The Bulldogs are coming off a tough season in which they lost Coach Marc Stringer, who died Jan. 24 after a lengthy battle with cancer. White Hall finished 4-21, including 0-14 in the 5A-Central Conference.

"I want to come in and kind of be a buffer for the program," Hayes said. "Those guys have been through a lot these past few years. This is no knock to anyone at all, but what I want to do is come in and bring that change.

"We're going to come in and go to work. We're going to run, get up and down the floor, press, trap full court ... do some different things. But I also want to give them my expertise as a former Division I player and coach."

Hayes, who played and later coached at the University of Central Arkansas, won at least 20 games in four of his five years at eStem. The Mets went 25-14 last season and reached the Class 4A semifinals before losing to Mills.

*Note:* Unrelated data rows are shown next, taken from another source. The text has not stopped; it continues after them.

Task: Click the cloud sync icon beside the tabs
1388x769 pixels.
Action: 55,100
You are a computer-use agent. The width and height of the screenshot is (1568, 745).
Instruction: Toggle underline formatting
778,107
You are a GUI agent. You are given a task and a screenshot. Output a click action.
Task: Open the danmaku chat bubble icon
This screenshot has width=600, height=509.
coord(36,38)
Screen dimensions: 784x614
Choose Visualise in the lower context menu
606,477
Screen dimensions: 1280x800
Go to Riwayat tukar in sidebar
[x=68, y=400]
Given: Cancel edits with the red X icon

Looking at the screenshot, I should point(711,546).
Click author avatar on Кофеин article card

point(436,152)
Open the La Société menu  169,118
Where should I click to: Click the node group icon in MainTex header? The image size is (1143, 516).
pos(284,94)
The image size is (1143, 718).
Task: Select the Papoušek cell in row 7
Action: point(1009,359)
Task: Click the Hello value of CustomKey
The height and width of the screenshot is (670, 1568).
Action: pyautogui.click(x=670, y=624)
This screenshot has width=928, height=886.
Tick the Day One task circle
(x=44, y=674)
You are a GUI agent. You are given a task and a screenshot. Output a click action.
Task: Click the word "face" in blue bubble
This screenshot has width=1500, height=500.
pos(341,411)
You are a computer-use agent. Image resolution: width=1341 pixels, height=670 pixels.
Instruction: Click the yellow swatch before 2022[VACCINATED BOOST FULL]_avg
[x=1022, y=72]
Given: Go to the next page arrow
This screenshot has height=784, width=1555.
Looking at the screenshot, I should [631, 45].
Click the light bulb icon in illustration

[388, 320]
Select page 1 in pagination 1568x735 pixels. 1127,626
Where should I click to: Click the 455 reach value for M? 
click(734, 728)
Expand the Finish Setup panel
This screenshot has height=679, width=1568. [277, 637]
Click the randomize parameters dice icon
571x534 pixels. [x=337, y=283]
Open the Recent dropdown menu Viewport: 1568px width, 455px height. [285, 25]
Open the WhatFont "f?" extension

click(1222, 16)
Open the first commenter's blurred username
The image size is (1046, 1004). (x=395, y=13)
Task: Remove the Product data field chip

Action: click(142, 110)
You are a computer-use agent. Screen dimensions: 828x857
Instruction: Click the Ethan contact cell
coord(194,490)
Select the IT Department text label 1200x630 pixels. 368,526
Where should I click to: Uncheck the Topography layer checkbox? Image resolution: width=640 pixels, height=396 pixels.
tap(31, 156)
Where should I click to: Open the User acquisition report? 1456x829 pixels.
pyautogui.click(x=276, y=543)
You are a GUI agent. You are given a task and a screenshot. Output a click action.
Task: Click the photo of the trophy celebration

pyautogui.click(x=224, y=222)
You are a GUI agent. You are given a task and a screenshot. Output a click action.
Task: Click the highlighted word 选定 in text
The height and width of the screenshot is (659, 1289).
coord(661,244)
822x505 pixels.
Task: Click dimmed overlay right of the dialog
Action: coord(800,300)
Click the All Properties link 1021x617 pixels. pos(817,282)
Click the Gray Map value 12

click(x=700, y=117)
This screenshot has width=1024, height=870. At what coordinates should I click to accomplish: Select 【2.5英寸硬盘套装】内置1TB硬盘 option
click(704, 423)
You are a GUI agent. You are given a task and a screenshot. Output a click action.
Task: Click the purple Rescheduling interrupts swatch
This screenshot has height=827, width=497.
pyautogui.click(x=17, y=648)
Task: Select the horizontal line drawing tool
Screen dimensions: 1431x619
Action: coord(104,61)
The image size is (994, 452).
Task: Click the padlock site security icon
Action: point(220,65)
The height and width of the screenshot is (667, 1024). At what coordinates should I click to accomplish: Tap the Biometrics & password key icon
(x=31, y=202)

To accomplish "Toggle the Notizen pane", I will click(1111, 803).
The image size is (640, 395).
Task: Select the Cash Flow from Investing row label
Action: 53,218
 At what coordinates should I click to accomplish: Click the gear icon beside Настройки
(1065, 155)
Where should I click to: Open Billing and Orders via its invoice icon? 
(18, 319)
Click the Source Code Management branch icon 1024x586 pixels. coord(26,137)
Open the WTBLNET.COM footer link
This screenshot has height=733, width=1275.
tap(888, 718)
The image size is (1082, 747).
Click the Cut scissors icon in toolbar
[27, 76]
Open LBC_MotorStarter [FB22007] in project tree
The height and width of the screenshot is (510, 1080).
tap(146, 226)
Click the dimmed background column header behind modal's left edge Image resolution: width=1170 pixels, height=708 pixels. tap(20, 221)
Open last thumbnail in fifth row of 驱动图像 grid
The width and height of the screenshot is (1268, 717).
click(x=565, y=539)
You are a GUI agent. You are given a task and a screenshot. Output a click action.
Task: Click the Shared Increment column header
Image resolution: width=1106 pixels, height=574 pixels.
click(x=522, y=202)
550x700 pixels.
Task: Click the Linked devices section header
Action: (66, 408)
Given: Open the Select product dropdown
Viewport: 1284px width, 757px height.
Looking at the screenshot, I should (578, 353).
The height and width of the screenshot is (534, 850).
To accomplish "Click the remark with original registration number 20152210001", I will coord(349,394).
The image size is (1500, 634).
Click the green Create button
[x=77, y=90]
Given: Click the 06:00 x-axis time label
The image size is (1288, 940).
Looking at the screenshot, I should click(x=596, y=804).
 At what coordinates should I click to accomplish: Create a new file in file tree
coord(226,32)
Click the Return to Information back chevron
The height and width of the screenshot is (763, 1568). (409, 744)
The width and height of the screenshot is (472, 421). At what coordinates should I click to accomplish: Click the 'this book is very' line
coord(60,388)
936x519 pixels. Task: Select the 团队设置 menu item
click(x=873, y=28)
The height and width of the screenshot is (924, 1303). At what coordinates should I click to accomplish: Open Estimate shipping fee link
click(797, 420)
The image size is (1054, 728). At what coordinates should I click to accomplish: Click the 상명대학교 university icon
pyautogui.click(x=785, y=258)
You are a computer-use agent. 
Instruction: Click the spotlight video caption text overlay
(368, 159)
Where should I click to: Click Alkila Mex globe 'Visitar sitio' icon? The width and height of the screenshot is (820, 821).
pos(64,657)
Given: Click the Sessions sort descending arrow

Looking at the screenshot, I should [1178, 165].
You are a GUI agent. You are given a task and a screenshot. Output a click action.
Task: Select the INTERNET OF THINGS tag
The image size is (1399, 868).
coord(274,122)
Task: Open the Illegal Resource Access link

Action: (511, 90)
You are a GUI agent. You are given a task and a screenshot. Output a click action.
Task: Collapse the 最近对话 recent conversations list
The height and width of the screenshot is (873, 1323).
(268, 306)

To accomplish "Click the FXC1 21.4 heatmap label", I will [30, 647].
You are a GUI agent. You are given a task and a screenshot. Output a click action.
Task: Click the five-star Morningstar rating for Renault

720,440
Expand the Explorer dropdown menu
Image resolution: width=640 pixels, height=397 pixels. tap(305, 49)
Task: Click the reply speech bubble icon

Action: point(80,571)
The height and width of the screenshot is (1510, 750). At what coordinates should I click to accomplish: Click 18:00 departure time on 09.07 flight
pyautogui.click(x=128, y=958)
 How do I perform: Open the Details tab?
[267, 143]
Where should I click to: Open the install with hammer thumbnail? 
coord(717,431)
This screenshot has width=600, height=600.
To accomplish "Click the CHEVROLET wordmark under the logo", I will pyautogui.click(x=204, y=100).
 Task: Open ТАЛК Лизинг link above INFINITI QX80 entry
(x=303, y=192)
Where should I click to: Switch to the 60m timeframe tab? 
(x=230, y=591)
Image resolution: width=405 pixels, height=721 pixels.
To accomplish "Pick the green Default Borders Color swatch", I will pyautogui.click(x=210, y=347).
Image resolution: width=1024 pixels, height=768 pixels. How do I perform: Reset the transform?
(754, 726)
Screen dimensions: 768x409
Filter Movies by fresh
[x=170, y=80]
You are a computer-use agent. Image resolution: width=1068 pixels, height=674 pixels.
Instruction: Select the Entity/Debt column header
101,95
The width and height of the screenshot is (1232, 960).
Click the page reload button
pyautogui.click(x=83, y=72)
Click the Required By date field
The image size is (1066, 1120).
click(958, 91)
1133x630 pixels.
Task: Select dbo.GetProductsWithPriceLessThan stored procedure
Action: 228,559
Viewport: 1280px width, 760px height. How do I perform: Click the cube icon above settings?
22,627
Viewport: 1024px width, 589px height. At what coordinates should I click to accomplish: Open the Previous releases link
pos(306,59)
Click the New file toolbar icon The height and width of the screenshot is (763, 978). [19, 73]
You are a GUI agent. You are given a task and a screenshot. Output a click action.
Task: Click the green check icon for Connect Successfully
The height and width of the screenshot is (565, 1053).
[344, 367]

The 38-year-old said he enjoyed his time at eStem but believed it was time to move on to something bigger.

"It's a step up in classification, and I was looking to move up and get that challenge," he said. "If you want to move up in this coaching business, you've got to be willing to move around. White Hall has all the resources a coach needs to be successful.

"Of course, it's always tough to leave a place that you spent five years at. The relationships, the players, we built something special at eStem. But I felt that there wasn't much more growth for me there, and I wanted to test myself at that next level."